Exception is page faulting within vmalloc space: vmalloc() allocates memory which is swappable, whereas kmalloc does not.例外是 vmalloc 空间内的页面错误：vmalloc() 分配可交换的内存，而 kmalloc 则不是。 The difference is in the implementation (kmalloc uses GFP_KERNEL).不同之处在于实现（kmalloc 使用 GFP_KERNEL）。 This also means that kmalloc is more likely to fail (if there is no RAM available for this), but will not page fault (it would return NULL, which itself would be a problem..)这也意味着 kmalloc 更有可能失败（如果没有可用的 RAM），但不会出现页面错误（它会返回 NULL，这本身就是一个问题..）

I think you get counfused because you haven't understand clearly about the start of kernel, process, and virtual memeory.我认为您会感到困惑，因为您对内核、进程和虚拟内存的启动还没有清楚地了解。
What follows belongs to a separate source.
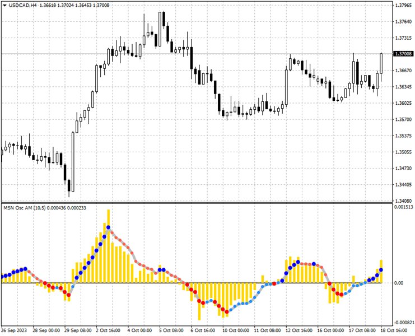Click the last white candle on the right
415x336 pixels.
(x=381, y=63)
kenrel threads never page fault: This is because the pages of kernel space and user space use different allocation methods. kenrel 线程从不缺页：这是因为内核空间和用户空间的页面使用不同的分配方法。 For the kernel space, we allocate pages when initialization, but for user space, we allocate them when running process and calling funcitons like malloc(), and after mapping, when truly using that virtual memory, we trigger page fault.对于内核空间，我们在初始化时分配页面，而对于用户空间，我们在运行进程和调用malloc()等函数时分配它们，映射后，当真正使用该虚拟内存时，我们会触发页面错误。
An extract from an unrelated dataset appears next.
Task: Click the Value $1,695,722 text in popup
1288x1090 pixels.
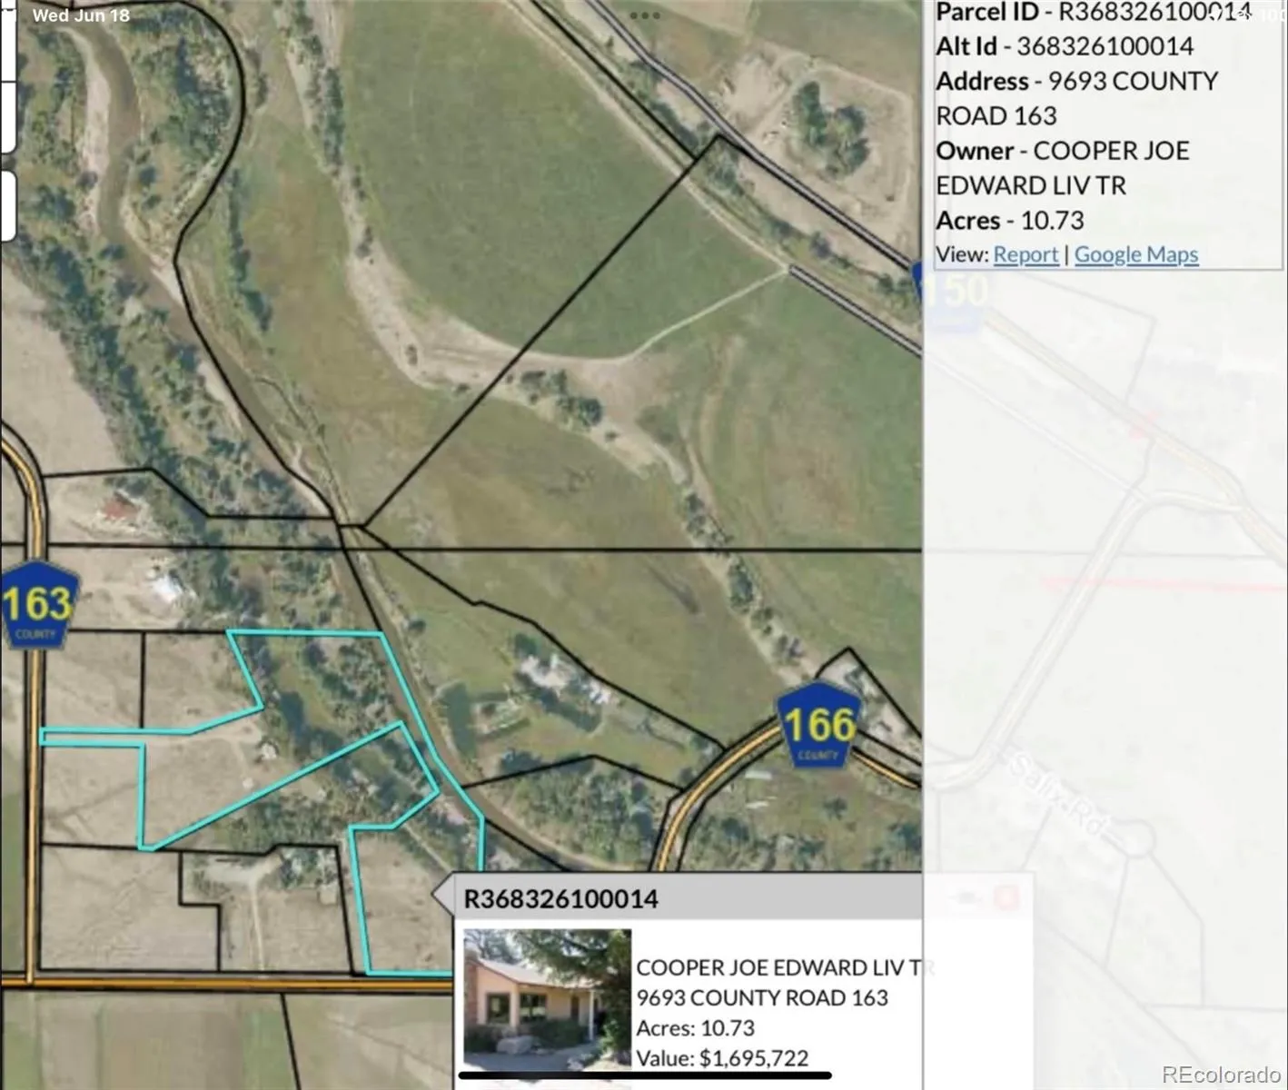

Why can't kernel threads access user space?为什么内核线程不能访问用户空间？ When kenrel start, the process 0 will create process 1 and process 2. The process 1 is used to form the user space process tree, while the process 2 is used to manage the kernel threads. kenrel启动时，进程0会创建进程1和进程2。进程1用于形成用户空间进程树，进程2用于管理内核线程。 And the functions you mensioned are always used by those user threads to transmit data into/out of kernel to realise some function like open file or socket and so on.你提到的函数总是被那些用户线程用来将数据传入/传出内核来实现一些功能，比如打开文件或套接字等。
Exception is page faulting within vmalloc space: The vmalloc space is not function vmalloc() , it is an area in kernel memory space for some dynamic memory allocation used as an exception.异常是 vmalloc 空间内的页面错误： vmalloc 空间不是函数vmalloc() ，它是内核内存空间中的一个区域，用于某些用作异常的动态内存分配。